Clean MS Azure speech-to-text transcripts

These steps will remove the additional rows which contain speaker and confidence information and split the time stamp from the transcript text. It does not include steps to clean audio transcription errors.

Open Refine makes a copy of your transcript data, it does not use your raw transcript. You can clean the transcript copy, then export the cleaned dataset.

It is helpful to name your transcripts with a convention that includes raw and clean in the file name. You can also set up folders for all the raw and cleaned transcripts. See Reproducible-Research-Things for more.


Upload the transcript file and create a project

Upload the transcript file from your computer.

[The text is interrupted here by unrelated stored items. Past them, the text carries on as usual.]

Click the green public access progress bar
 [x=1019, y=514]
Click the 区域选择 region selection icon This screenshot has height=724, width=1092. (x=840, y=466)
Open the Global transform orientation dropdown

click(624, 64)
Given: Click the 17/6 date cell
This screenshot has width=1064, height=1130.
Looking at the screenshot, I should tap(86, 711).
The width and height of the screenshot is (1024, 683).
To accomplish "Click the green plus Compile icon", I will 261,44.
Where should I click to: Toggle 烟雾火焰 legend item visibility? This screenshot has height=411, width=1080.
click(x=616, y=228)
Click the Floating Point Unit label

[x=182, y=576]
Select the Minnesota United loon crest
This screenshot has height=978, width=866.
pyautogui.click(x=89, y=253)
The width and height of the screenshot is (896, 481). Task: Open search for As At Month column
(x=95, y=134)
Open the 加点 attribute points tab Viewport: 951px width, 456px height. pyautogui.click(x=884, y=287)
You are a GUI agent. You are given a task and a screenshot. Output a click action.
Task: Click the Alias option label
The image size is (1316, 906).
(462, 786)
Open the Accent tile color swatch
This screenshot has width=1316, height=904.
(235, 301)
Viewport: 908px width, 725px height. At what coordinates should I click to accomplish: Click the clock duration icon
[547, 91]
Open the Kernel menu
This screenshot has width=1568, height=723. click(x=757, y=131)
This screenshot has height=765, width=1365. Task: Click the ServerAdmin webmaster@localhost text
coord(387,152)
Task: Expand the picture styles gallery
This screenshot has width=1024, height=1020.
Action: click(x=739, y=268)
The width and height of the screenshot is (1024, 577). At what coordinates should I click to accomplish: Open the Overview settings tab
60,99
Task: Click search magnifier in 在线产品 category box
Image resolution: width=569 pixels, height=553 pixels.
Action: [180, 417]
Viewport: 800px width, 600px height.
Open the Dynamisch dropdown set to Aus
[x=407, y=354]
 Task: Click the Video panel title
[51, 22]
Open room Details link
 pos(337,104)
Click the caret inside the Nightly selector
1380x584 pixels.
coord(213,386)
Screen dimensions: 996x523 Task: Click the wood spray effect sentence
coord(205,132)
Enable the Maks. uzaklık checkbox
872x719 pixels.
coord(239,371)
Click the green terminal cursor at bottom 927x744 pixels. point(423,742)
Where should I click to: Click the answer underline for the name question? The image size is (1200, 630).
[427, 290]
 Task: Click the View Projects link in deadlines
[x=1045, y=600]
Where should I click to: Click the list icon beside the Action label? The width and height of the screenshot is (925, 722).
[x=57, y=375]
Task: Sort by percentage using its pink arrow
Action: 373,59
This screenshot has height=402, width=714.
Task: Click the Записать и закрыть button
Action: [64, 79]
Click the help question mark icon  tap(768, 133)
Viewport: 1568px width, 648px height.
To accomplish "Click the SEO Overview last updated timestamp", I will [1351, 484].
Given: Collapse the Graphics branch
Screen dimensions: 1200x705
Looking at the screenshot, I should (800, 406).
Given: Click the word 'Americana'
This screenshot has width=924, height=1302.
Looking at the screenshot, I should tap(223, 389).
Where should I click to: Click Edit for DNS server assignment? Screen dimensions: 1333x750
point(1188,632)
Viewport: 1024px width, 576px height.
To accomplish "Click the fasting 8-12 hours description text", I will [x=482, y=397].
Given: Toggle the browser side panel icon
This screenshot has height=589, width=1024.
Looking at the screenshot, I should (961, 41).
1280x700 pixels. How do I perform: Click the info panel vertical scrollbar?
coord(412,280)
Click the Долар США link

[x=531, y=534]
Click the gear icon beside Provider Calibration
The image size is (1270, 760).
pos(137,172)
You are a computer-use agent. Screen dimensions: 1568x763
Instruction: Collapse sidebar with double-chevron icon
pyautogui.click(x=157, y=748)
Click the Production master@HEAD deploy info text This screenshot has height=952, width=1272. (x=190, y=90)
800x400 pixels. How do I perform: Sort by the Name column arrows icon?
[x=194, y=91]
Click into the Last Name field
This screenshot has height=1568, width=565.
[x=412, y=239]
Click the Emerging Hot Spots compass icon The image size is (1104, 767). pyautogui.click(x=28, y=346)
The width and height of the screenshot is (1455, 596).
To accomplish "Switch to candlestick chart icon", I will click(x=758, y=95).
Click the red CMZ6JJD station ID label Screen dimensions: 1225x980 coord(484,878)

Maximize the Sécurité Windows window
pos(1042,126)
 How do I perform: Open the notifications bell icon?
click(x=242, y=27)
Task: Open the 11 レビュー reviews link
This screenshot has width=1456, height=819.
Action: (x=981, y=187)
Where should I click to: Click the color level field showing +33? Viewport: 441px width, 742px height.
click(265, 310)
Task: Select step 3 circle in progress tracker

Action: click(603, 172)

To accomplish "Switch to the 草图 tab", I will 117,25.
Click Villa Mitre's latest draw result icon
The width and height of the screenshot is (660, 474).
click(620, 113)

  • Launch OpenRefine. Refresh your OpenRefine basic skills here
  • Choose Create Project
  • Select Get data from this Computer.
  • Select Choose Files and browse to select the transcript file yourfilename.txt from the folder it is saved to.
  • Either click Open or double-click on the filename to import it into OpenRefine.
  • Click Next.
Preview and make changes

OpenRefine gives you a preview to show you how it has interpreted the file you have uploaded or imported. The transcript data should be displayed as a Line-based text file. These next steps will start the cleaning process, then open the project.

  • Choose UTF8 as the method of encoding as this should convert any ‘smart’ formatting into plain text.
  • Uncheck the Store blank cells as nulls box. This will remove all the blank rows from the transcript.
  • Check the Ignore first box add 1 line(s) at the beginning of file, to remove the first row which contains the total audio duration.
  • Give the project a meaningful name such as TranscriptXYZCleanV1
  • If all looks fine, click Create Project.
Create Project
Create a project in OpenRefine
Option One - for transcripts that don't need to tag different speakers

This option will remove every row that contains Speaker and Confidence information and move the time stamp into a separate column or remove altogether.

  • Go to Column 1
  • Click down arrow, choose Facet > Custom Text Facet
  • In Expression box, type value.contains("| Confidence"). True & false results will display in Facet box.
  • Select and include true results
  • Go to All column, select Edit rows > Remove matching rows. Results now how only the transcript text lines.

Move time stamp into separate column.

  • Go to Column 1
  • Click down arrow, choose Edit Column > Split into several columns. Notice the time stamps all end in a separator with a space after : .
  • Tick by separator
  • At Separator box enter colon with a space after : . N.B. The space is important, as there are other colons in the timestamp without spaces after.
  • Ok

You can now either remove the time stamp column or rename each column. To rename:

  • Go to Column 1 1 (time stamp column)
  • Edit column > Rename this column
  • Enter new colun name ie. Time stamp
  • Repeat for Column 1 2

To remove the column:

  • Go to Column 1 1 (time stamp column)
  • Edit column > Remove this column

To export results:

  • Go to Export button and export results in required format.
  • Select Comma-separated value (.csv) file format for structured data in columns. The file will save with the project name into your Downloads folder.

or

  • tab-separated value (.tsv) format
  • Select open with Notepad
  • Select File > Save As > .txt
Option Two - for transcripts that need retain speaker tags

This option will retain each individual speaker tag, rename them, and remove the confidence rating and time stamp information.

  • Go to Column 1
  • Select Text filter
  • Enter speaker name ie. Speaker 1 |. Results will display rows containing this text.
  • Go to Column 1
  • Edit cells > Transform
  • In Expression box, delete value and enter the speaker details within quotation marks ie. "Interviewer: " or "John: " or using a de-identified ID number ie. "ID 27456" which is documented securely elsewhere.
  • Ok
  • Repeat these steps for each Speaker in the transcript.

Remove time stamps

  • Go to Column 1. Notice the time stamps all end in a separator with a space after : .
  • Edit cells > Split mulit-value cells
  • Tick by separator
  • At Separator box enter colon with a space after : . N.B. The space is important, as there are other colons in the timestamp without spaces after.
  • Ok. New rows are displayed containing the time stamps.
  • Go to Column 1
  • Text filter
  • Tick regular expression box and type: \d\d\W\d\d\W\d\d (you can copy and paste this into the box). This identifies and filters by the format of the time stamp ie. 00:10:23 as digit, digit, non-word character, digit, digit, non-word character, digit, digit.
  • Select All Column
  • Edit rows > remove matching rows
  • Close Facet box
  • Results will display transcript text without time stamps.